Some women apparently just put the welfare of their family over and above their own. And some are just put off by the attitudes of doctors and nurses in government hospitals as well as the perceived poor facilities of government hospitals.
So, our study demonstrated that it is possible to increase the screening rate for breast cancer, even at the barangay level.
We also demonstrated that removing the financial barrier can improve compliance to diagnosis and treatment in the majority.
But since we cannot expect government to shoulder the cost of work-up and treatment for all women, perhaps a second option is to conduct free breast cancer screening, using cost-effective screening tools once a year, perhaps in the month of March (Women’ Month) , and mandate discounts on anti-cancer drugs for women and laboratory and surgical procedures when done during the month of March.
All year round, though, health centers and government hospitals should conduct information campaigns on the factors that have been proven to reduce the risk for breast cancer, among others.
• breastfeeding among mothers
• Weight reduction or maintaining ideal weight for age
• A diet with lots of fruits and vegetables
Needless to say, national policies and executive actions that improve the general living conditions of women are needed. Thus strategies to reduce poverty which subject and expose Filipinos and women in particular to unhealthy environments, poor diet and unhealthy lifestyles, and prevent them from seeking early diagnosis and treatment due to low purchasing power, should be more vigorously pursued.
Improving the level of education, particularly of women, would enable them to process more scientific information and make rational decisions about their health, and free them from superstition and reliance on unproven and even dangerous measures. Improving the education of women will also help them get out of the poverty cycle.

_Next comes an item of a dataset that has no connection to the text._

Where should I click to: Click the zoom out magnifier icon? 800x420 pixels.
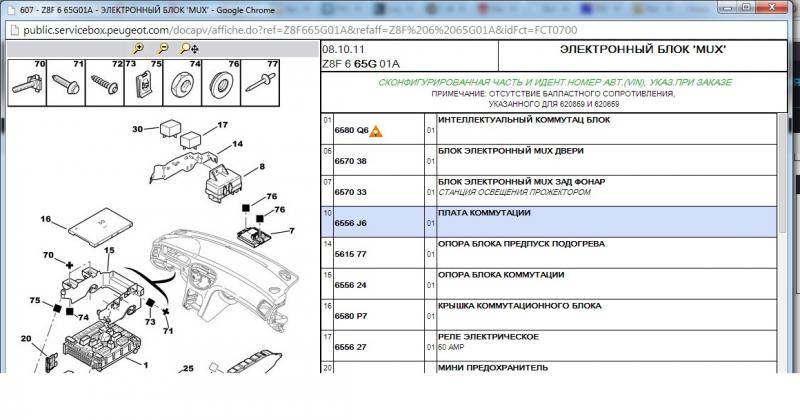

To date, the Philippines is ranked, in Southeast Asia, as having one of the highest breast cancer rates. If we don’t do something now, next time, we may see our own mothers, sisters and friends being afflicted by the disease.
Time to get off our complacent butts. Better yet, time to kick ass.
(Dr EMMA P Valencia, MD, is a Health Policy analyst, writer, poet and journalist, who shuttles between Manila and California. She once worked with Senator Eduardo J Angara to assist him on important health policy legislations.)